Always Look Twice

Feeling grateful today as there are only two weeks and four deadlines left before I finish university and head off to Japan. While the workload is high and time is ticking away I feel like I’m finally riding a wave of pressure that is manageable. Yesterday I took another look into the past as I dig up two old posts for the blog archive and realise how far I’ve come these past five years.

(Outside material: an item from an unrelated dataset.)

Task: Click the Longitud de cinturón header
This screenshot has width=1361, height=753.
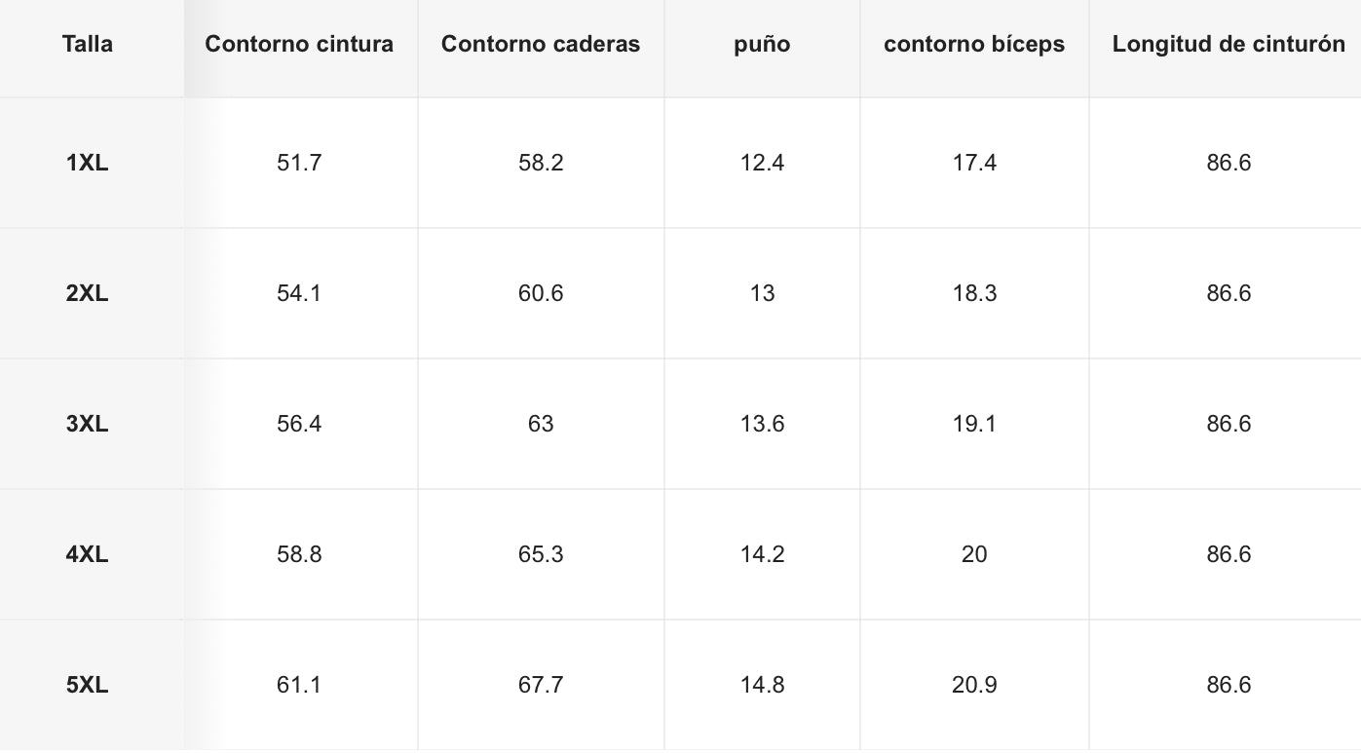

I used to struggle with analysing a brief and researching a topic, which I mention in the first post. Spending too much time taking notes on ancillary tasks, deliberating over possible interpretations and getting lost in the meaning of it all, going off on time-consuming tangents that would gain me little or no credit. These things used to be a big problem for me and I would often end up spending too much time up front, making the ‘perfect plan’ which I wouldn’t have enough time left to execute. Jump forward to today and I have an 1800 word assignment due on Monday, which I confidently deconstruct and begin working on within a single morning. A skill bourne out of necessity; having juggled academia, business and family on a never-ending seven day work week. The quality of my work has gotten better too as a result.

My ‘insane’ seven-day work week. The only way to raise two kids, run a business and graduate from university. Take that, Tim Ferris!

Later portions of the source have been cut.